Base metal futures markets

Base metals are common and inexpensive materials mainly used in manufacturing and construction. Compared to precious metals, such as gold, they are abundant in nature and corrode more easily. The five most liquid base metal contracts that are traded in financial markets are for aluminium (ALM), which is used in construction, packaging, cars, and airplanes; copper (CPR), which plays a critical role its role in alloys and is essential for plumbing, and electric wiring; lead (LED), which is best known for its use in batteries, construction, and ammunition; nickel (NIC), which is favoured for corrosion-resistant alloys and also batteries, and zinc (ZNC), which is also used in alloys and for galvanizing steel to avoid corrosion. Other tradable contracts, such as tin, have been excluded in this post due to lower trading volumes and a lack of relevant inventory data.

The main platforms that trade these contracts are the London Metal Exchange (LME), the CME Group, which includes COMEX and NYMEX, and the Shanghai Futures Exchange (SHFE). For the analysis in this post, we use generic futures returns of the J.P. Morgan Macrosynergy Quantamental System (JPMaQS). JPMaQS constructs a continuous front future return series assuming that positions are rolled, from front to second contract, on the first day of the month when the front contract is deliverable (view full documentation).

The generic future returns for the five base metals have been positively correlated on a daily or monthly basis.
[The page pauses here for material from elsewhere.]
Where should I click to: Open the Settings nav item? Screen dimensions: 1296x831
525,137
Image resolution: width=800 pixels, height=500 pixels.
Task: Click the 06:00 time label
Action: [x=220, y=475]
However, medium- and long-term performance has been very different across the contracts.

Two types of inventory effects

The state and dynamics of inventories in an economy plausibly affects commodity future returns in two ways:

  • The convenience yield channel: A convenience yield measures the benefit of holding physical commodity stocks, as opposed to (future) claims via financial contracts. In the commodity space, access to physical stock increases supply security. If such security commands a high premium, futures prices trade at a discount to the value of the physical commodity but become more valuable as the delivery date draws closer. Low inventories normally indicate high marginal convenience yields. This often translates into higher risk premia, futures curve backwardation, and higher expected excess returns (view post here).
  • The inventory demand channel: Falling inventories of a commodity or related finished goods indicate, all other things equal, rising demand for stabilization or re-stocking. On the finished goods side, declining inventories or survey metrics that suggest that inventories are falling or becoming inadequate call for a pickup in production and thus lead to higher raw material demand indirectly. On the commodity side, insufficient inventories raise raw material demand directly, all other things being equal.

Ultimately, predictive power arises from rational inattention with respect to the related data (view post here). Inattention is plausible, because inventory surveys and warehouse data are a rather subtle force compared to financial market shocks and supply shocks.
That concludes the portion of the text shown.